» **Texto fornecido**:
Isso parece coincidir com o início da modernização da agropecuária via “revolução verde” com seus vários efeitos danosos no meio ambiente especialmente o desflorestamento de várias áreas de matas no sul do Brasil.

Como sabemos nenhum pesquisador, que defende o modelo convencional e depredador dos ambientes, fala sobre os impactos negativos do desmatamento em qualquer bioma brasileiro e em outras regiões do planeta. E sabe-se que esse desmatamento pode comprometer o clima tanto da região amazônica quanto de outras regiões que se beneficiam das massas húmidas formada nesta floresta.

Nos últimos anos as observações do clima no País, em escalas de tempo maiores revelaram profundas alterações. Isto serve de base para analisar o clima do futuro, tentando assim separar as variações normais observadas, da variabilidade forçada pela ação do homem  que induzem as transformações climáticas.

3.1 O EL NIÑO E LA NIÑA

Nos últimos anos esses dois vocábulos da língua espanhola, passaram a fazer parte do cotidiano gaúcho. É comum se ouvir falar em el Niño e La Niña nas rádios do interior, nas filas de atendimento das cooperativas agrícolas e também nas rodas de chimarrão entre agricultores familiares de todos os municípios.

Pesquisadores de diferentes institutos de pesquisa internacionais, constataram que esses fenômenos afetam consideravelmente o comportamento das chuvas em todo os biomas brasileiros. Nas regiões Norte, Nordeste acontecem secas durante El Niño e na região Sul do Brasil, estiagens durante La Niña e chuvas em excesso, inclusive enchentes no El Niño. Assim, se o El Niño aumentar em frequência ou intensidade no futuro, o Brasil ficará exposto a secas ou enchentes e ondas de calor mais frequentes. E segundo Altieri e Nicholls (2013 in TRENTIN, 2015, p. 10), “ele aumentaria por quê? Porque as formas de produção agrícola e industrial utilizam muito combustível fóssil e destroem os ambientes”.

» **Dados armazenados**:
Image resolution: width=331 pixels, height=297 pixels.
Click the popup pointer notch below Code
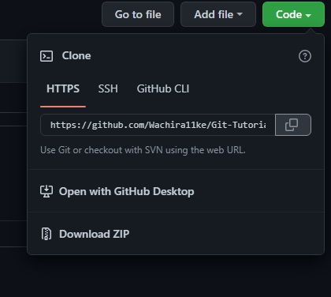311,31
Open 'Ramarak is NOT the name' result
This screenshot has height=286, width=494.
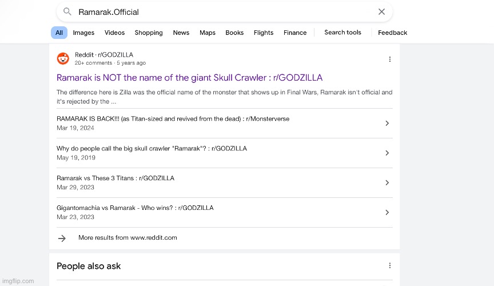point(189,77)
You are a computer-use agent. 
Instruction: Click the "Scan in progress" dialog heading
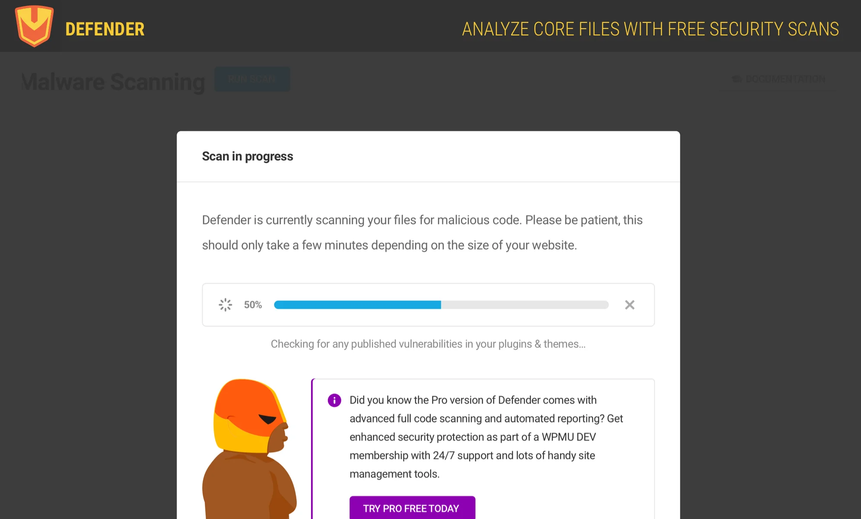(x=248, y=156)
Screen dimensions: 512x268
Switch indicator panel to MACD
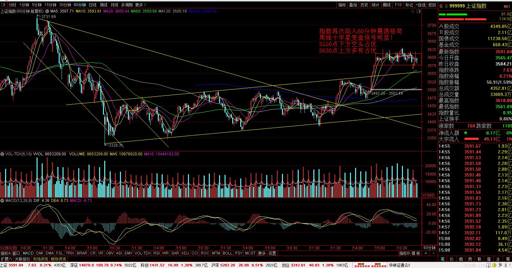coord(28,253)
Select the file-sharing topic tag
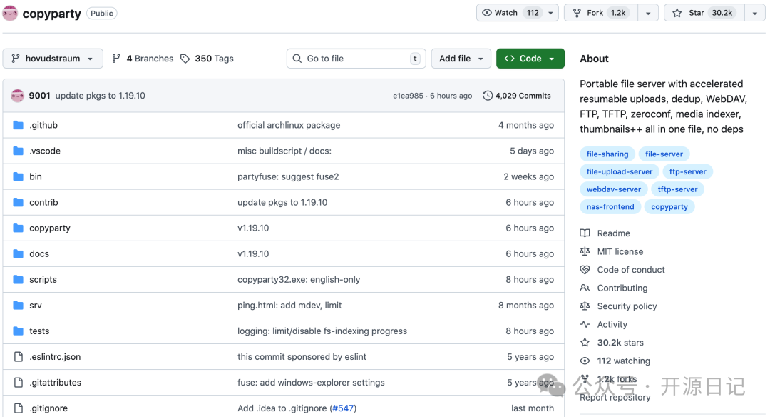This screenshot has height=417, width=770. pyautogui.click(x=607, y=154)
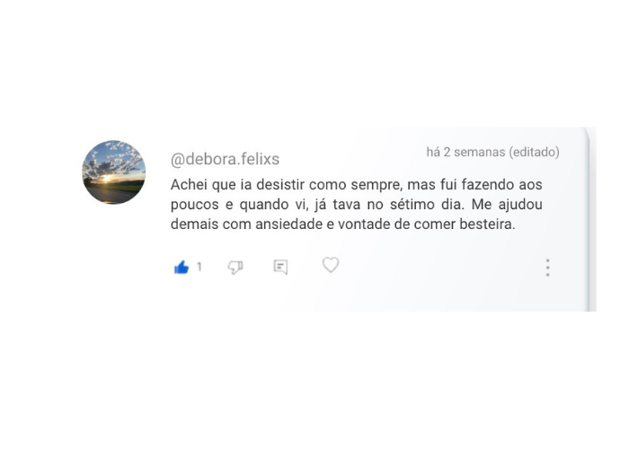Screen dimensions: 629x449
Task: Click the like count number 1
Action: pyautogui.click(x=199, y=267)
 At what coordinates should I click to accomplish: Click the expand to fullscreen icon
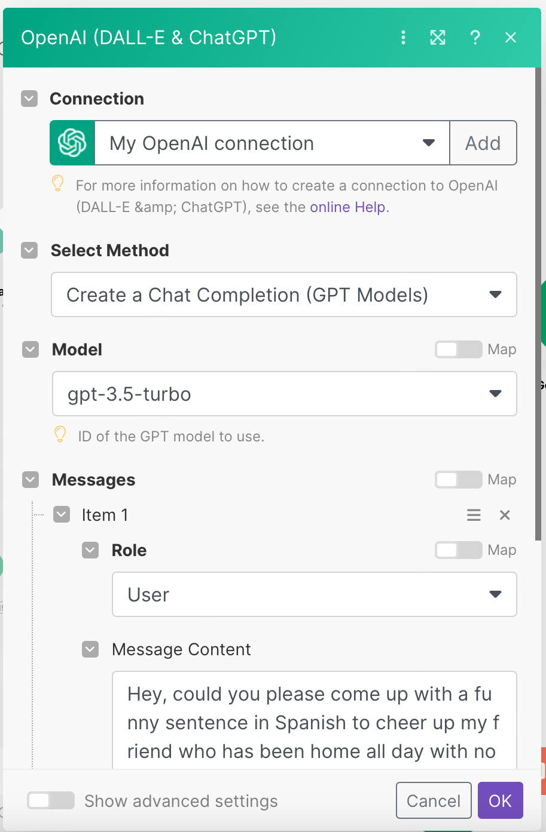click(x=438, y=38)
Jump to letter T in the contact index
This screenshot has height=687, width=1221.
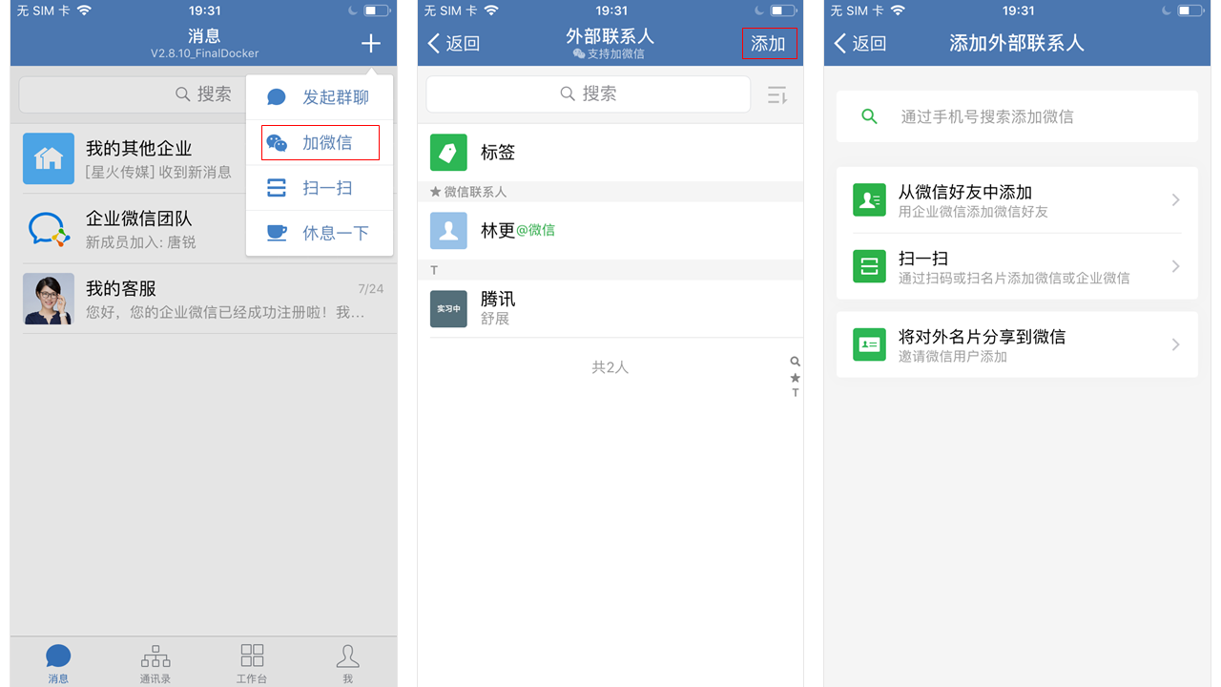pyautogui.click(x=795, y=391)
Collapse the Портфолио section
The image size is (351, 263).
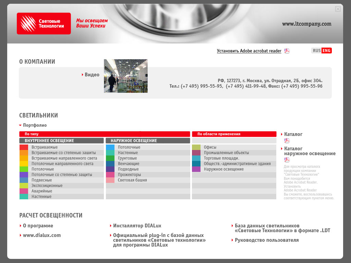pos(33,125)
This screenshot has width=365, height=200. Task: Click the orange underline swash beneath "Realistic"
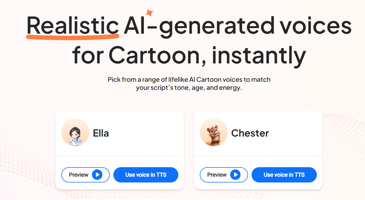click(x=73, y=37)
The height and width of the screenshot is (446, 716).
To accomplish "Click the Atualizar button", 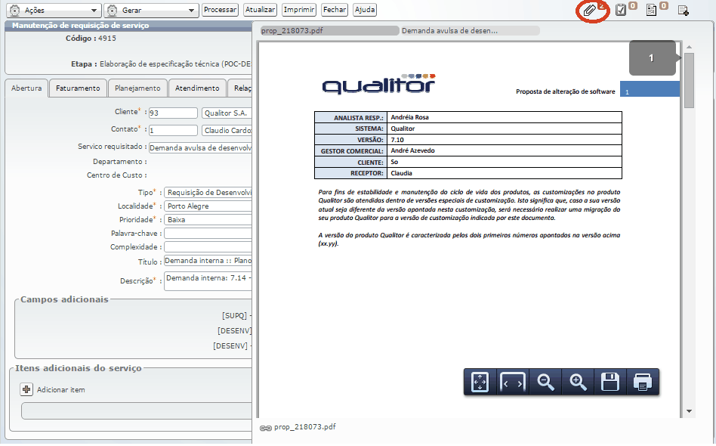I will pos(260,10).
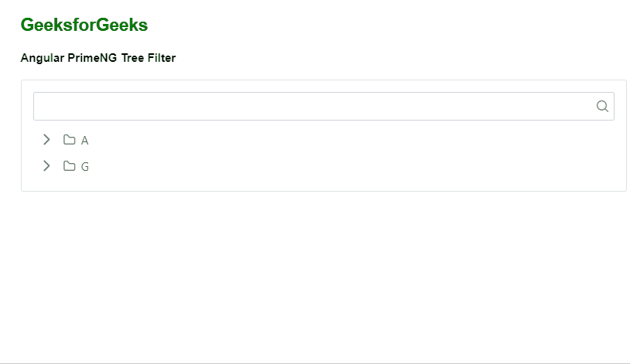The image size is (630, 364).
Task: Focus the tree filter text input
Action: coord(324,106)
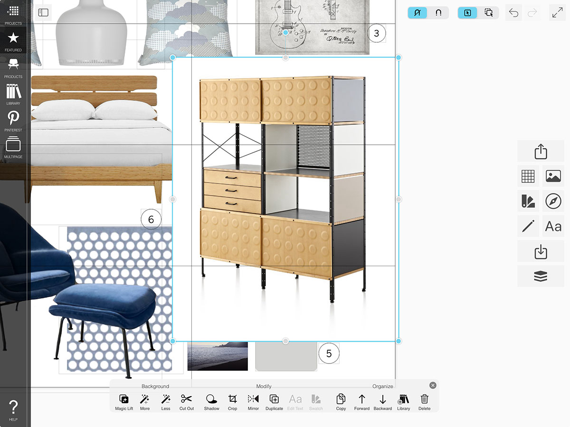Mirror the selected shelf image
This screenshot has width=570, height=427.
pos(253,401)
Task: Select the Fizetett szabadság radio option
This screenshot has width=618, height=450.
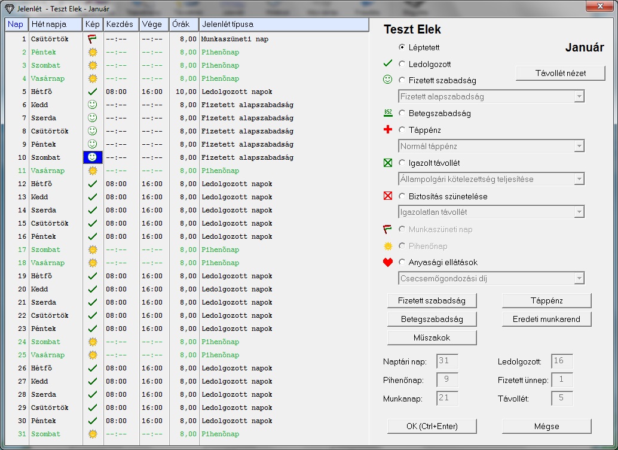Action: [402, 80]
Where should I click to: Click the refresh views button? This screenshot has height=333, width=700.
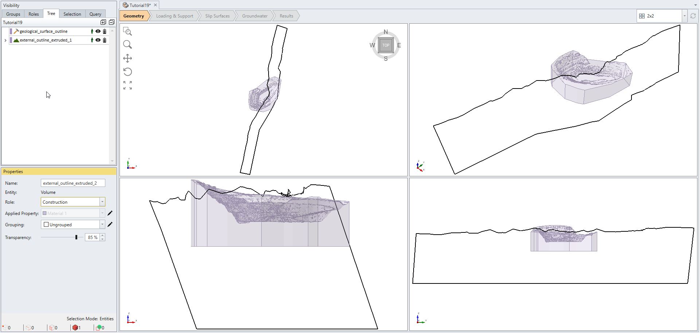[693, 16]
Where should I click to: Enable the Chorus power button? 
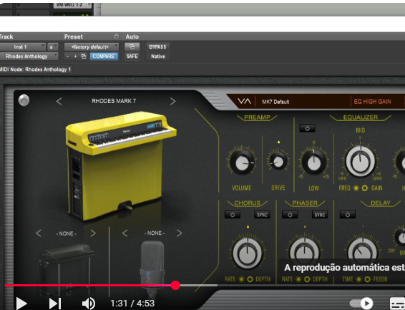[x=233, y=215]
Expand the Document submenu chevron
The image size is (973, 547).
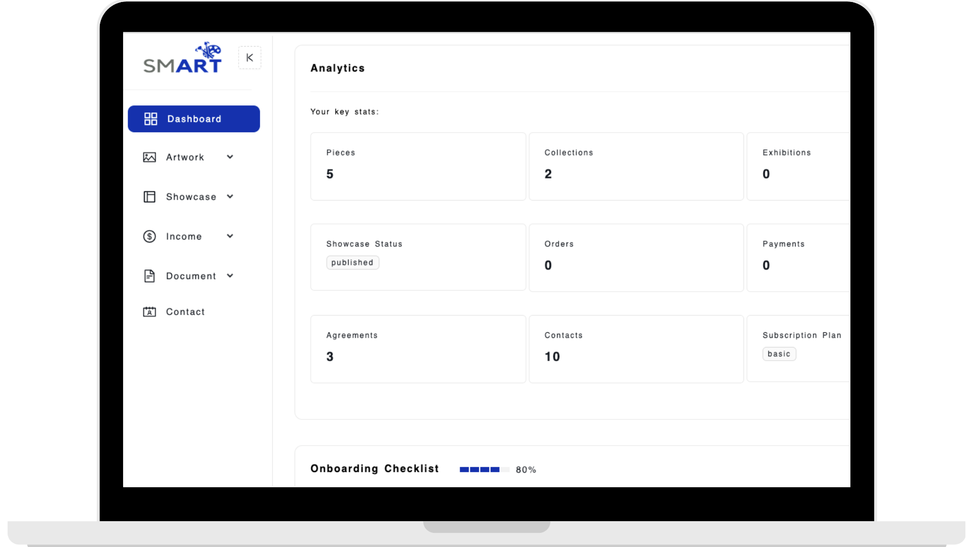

» **Exercícios**:
1 – Traduza para o inglês esta frase do texto sobre El Niño e La Niña: "Nos últimos anos esses dois vocábulos da língua espanhola, passaram a fazer parte do cotidiano gaúcho."
2 – De acordo com o texto sobre El Niño e La Niña, o que ocorre na região Sul do Brasil durante La Niña?
3 – Dê continuidade ao texto sobre El Niño e La Niña a partir da última frase apresentada.

» **Respostas**:
1 – In recent years, these two Spanish-language words have become part of everyday gaúcho life.

2 – Estiagens.

3 –
Sobre essas ondas de calor mais frequentes é que nós queremos aprofundar para tentar compreender o que aconteceu neste verão de 2014, no sul do Brasil e que segundo nossas pesquisas provocaram perdas substâncias na produção agropecuária gaúcha.

Vários pesquisadores brasileiros observaram que os fenômenos El Niño e La Niña sobre a região Equatorial do Pacífico que altera a TSM (Temperatura da Superfície do Mar) sobre o Atlântico Tropical favorecem associados a outros fenômeno, uma grande parte da variabilidade nas diferentes estações anuais do clima na América do Sul. Isso reflete significativamente nas zonas produtoras de cereais do Cone sul por exemplo.

O El Niño e La Niña caracterizam-se pelo esfriamento ou aquecimento das águas superficiais no oceano Pacífico, especialmente próximo ao equador.  E a combinação das circulações atmosféricas diferentes, provocadas pelo aquecimento ou resfriamento da superfície do oceano afetam o posicionamento latitudinal da Zona de Convergência Intertropical (ZCIT) no Atlântico, interferindo sobre os índices  de chuvas nos biomas  do Atlântico e na Amazônia.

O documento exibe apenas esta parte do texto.